Geol 542: Advanced Structural Geology Fall 2013

Problem Set #2: Force, Pressure, and Stress

1. Consider the following descriptions for states of stress:

i)  isotropic and homogeneous

ii)  isotropic and heterogeneous

iii)  anisotropic and homogeneous

iv)  anisotropic and heterogeneous

(a) Which of these terms accurately describes lithostatic stress? Explain your answer. (2)

(b) Which of these terms accurately describes hydrostatic pressure? Explain your answer. (2)

(c) Which of these terms accurately describes fluid pressure in a single pore? Explain your answer. (2)

2. Work like an Egyptian. You have been commissioned to help design a great pyramid to honor your beloved king, Tutansimon. The pyramid architects tell you that for stability reasons, it is very important that the vertical stress (force per unit area) acting on any hypothetical horizontal plane at any height within the pyramid is always identical.

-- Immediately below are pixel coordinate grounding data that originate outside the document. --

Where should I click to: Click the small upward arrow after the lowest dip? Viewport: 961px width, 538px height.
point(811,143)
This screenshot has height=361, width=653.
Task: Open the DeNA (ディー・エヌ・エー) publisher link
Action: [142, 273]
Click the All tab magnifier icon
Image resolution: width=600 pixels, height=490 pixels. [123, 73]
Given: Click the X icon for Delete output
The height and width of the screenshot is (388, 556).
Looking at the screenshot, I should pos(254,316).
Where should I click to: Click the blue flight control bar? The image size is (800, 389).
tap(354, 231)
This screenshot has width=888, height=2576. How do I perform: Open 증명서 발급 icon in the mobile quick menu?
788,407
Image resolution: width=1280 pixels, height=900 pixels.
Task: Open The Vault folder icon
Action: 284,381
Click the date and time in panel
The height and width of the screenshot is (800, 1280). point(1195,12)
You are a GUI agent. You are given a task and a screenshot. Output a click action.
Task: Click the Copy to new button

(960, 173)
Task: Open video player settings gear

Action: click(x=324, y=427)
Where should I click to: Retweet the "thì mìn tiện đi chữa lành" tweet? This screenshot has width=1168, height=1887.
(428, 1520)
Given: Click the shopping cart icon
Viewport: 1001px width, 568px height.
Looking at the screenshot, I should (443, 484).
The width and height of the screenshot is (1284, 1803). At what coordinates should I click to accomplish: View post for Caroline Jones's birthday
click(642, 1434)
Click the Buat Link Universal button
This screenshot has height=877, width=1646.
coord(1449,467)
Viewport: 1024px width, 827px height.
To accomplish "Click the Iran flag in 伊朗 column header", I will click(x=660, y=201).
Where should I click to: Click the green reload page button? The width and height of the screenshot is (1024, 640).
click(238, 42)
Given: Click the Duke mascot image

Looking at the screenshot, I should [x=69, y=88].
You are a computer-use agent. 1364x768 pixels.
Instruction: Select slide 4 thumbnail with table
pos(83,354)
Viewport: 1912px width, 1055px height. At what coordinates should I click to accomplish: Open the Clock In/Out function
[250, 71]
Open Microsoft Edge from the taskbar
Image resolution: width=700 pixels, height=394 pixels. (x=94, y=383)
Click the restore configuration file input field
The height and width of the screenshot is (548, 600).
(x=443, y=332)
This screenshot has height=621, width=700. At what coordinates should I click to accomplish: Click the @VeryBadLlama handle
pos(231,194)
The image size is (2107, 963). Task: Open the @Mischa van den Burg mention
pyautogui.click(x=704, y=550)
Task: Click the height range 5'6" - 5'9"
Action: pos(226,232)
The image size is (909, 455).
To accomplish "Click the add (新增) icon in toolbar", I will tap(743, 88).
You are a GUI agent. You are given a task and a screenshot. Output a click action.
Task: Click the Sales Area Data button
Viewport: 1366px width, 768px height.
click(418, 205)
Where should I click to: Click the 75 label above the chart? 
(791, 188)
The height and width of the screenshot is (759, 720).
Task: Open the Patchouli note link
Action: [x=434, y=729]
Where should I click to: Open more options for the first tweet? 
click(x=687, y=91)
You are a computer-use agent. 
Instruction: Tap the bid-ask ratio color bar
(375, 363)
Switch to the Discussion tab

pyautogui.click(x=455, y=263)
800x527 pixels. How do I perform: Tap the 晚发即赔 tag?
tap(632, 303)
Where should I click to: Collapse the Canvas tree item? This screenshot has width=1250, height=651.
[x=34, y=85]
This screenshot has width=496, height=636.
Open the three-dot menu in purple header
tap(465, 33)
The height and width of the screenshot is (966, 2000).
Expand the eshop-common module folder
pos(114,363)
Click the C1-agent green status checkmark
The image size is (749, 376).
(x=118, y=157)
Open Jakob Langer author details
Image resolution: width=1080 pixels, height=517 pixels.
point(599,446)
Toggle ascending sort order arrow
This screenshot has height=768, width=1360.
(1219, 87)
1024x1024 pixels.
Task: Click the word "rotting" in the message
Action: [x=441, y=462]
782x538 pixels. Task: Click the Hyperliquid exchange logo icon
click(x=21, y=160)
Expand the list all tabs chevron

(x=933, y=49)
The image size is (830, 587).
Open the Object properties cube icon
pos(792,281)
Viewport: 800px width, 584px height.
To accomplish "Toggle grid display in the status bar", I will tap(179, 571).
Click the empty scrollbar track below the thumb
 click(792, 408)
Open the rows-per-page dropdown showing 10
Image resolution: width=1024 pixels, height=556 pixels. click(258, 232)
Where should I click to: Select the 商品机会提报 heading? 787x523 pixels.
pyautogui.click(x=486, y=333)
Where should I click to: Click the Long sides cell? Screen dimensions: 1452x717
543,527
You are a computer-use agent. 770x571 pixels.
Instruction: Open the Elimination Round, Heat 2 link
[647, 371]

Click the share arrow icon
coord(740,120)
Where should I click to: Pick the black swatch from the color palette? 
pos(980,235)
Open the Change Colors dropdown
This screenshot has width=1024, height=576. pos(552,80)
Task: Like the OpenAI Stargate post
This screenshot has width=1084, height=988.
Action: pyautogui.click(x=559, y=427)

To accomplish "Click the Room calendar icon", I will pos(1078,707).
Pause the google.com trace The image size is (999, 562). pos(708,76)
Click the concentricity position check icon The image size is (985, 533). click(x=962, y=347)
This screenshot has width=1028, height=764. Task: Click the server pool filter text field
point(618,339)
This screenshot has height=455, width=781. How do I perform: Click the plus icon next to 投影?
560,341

They assume this is the most logical design because, as any pharaoh knows, the strength of materials is governed by the ratio of force to area. The area of any horizontal plane within the pyramid must gradually decrease up towards the top of the pyramid, so the architects want the force acting on these planes to decrease in the same proportion to keep the vertical stress constant.

According to the architects, the base of the pyramid will have four sides that are each 100 m in length. The pyramid will be built using limestone with a density of 2400 kg/m3. Their task for you: tell them how tall the pyramid must be to meet their needs otherwise they will chop off your head and feed your brains to bats. My questions to you:

a)  Is it possible for you survive this employment opportunity with your brains intact? Explain!
(10)

Hints: (1) Draw a figure. (2) Come up with a general expression for stress as a function of height. (3) The volume of a pyramid = 1/3 x length of base x width of base x height).

b)  The limestone has a compressive strength of 100 MPa. How high would the pyramid need to be in order for the structure to start collapsing under its own weight? Given this result, should we be concerned about any of the pyramids in Egypt suffering this fate? (Hint: keep track of your units during the calculation). (8)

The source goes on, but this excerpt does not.